Damar Banten – Andra Soni menegaskan komitmen Pemerintah Provinsi (Pemprov) Banten dalam membuka akses pendidikan bagi seluruh anak usia sekolah tanpa terkecuali. Hal itu disampaikannya saat menghadiri pagelaran wayang yang dibawakan siswa SMA Jaya Plus Montessori dan PKBM Malachi 456 di Hotel VNC Bintaro, Jumat (17/4/2026).
Menurut Andra Soni, setiap anak memiliki potensi dan keistimewaan masing-masing yang harus difasilitasi melalui akses pendidikan yang merata.
“Saya lihat usaha dan semangat anak-anak di sini kuat, meski sekolah masih di ruko,” ujarnya saat menyaksikan pertunjukan yang mengangkat kisah legenda seperti Timun Mas, Joko Kendil, dan Malin Kundang.

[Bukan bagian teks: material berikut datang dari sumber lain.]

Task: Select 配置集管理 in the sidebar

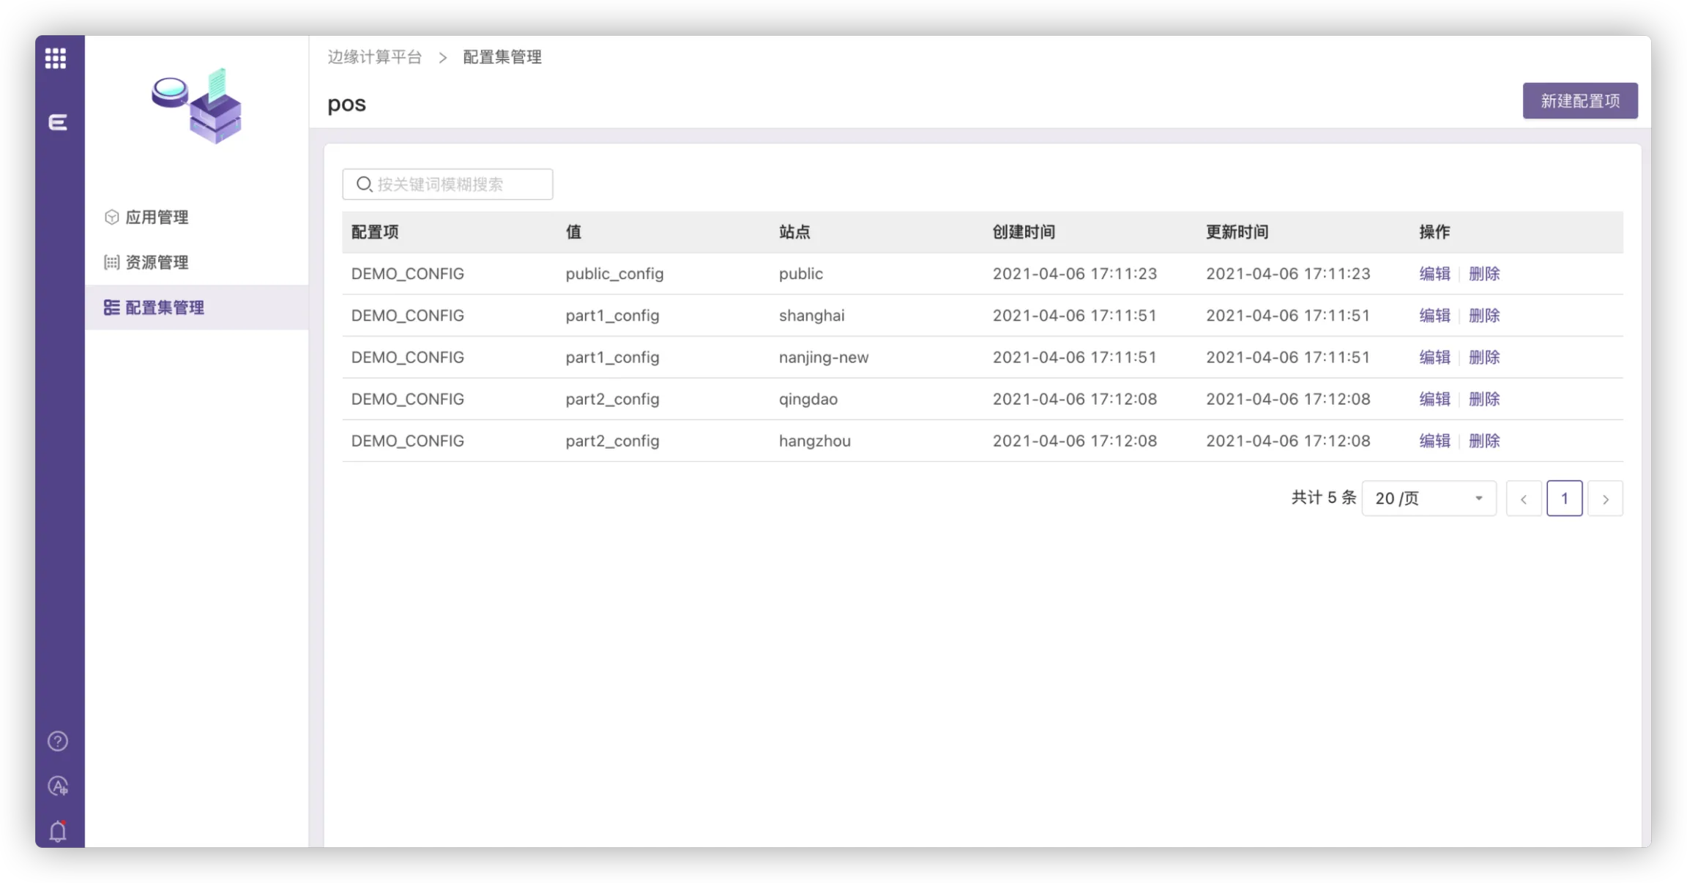Action: (164, 308)
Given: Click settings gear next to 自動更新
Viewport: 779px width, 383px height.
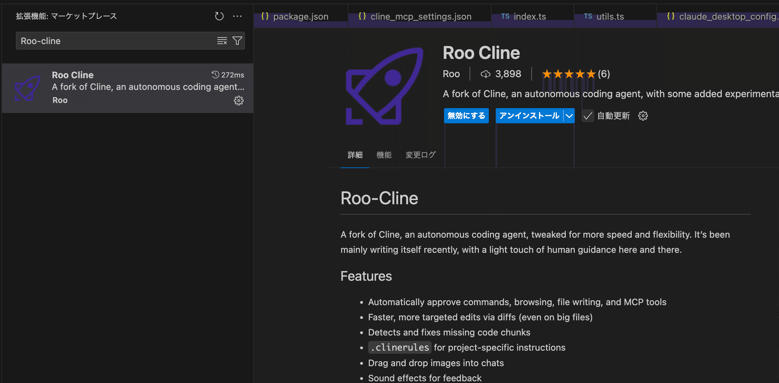Looking at the screenshot, I should [x=643, y=116].
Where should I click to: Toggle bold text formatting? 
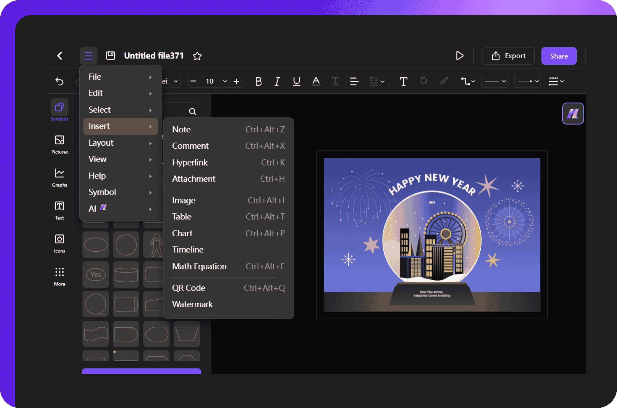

Ia juga memberikan apresiasi kepada para guru, siswa, dan orang tua yang telah menerapkan metode Montessori melalui pertunjukan wayang sebagai sarana pembelajaran kreatif dan berbasis budaya.
Lebih lanjut, Andra Soni menekankan pentingnya memperluas informasi terkait sekolah inklusi kepada masyarakat. Menurutnya, masih banyak orang tua yang kesulitan menemukan lembaga pendidikan yang sesuai dengan kebutuhan anak, khususnya bagi anak berkebutuhan khusus.
“Pemprov Banten punya komitmen kuat untuk berkoordinasi dan berkolaborasi dalam memberikan akses pendidikan kepada seluruh anak-anak kita,” tegasnya.
Untuk mendukung hal tersebut, Pemprov Banten juga mengoptimalkan peran Pusat Kegiatan Belajar Masyarakat (PKBM) guna meningkatkan angka partisipasi sekolah.

Dalam kesempatan yang sama, Andra Soni memaparkan program sekolah gratis untuk SMA, SMK, dan SKh swasta yang telah bekerja sama dengan 801 sekolah. Program ini saat ini diikuti oleh 60.705 siswa, termasuk lebih dari seribu siswa berkebutuhan khusus.
Sementara itu, Kepala Sekolah SMA Jaya Plus Montessori, Anastasia Maria, menyampaikan bahwa pihaknya turut serta dalam program sekolah gratis Pemprov Banten meski telah berakreditasi A. Ia menegaskan bahwa partisipasi tersebut tidak menurunkan kualitas pendidikan di sekolahnya.
Anastasia juga mengungkapkan adanya program inovatif berupa magang di perguruan tinggi selama dua pekan guna mempersiapkan siswa menghadapi dunia kampus.

“Kegiatan ini murni mereka yang merancang,” ujarnya terkait pagelaran wayang yang rutin dilakukan dalam pembelajaran bahasa Inggris.
Ia menambahkan, meskipun kegiatan belajar mengajar berlangsung di ruko, semangat dan kreativitas siswa tetap tinggi.
Dengan berbagai program dan kolaborasi yang dilakukan, Pemprov Banten berharap seluruh anak di wilayahnya dapat memperoleh akses pendidikan yang layak dan berkualitas, tanpa terkendala kondisi sosial maupun kebutuhan khusus.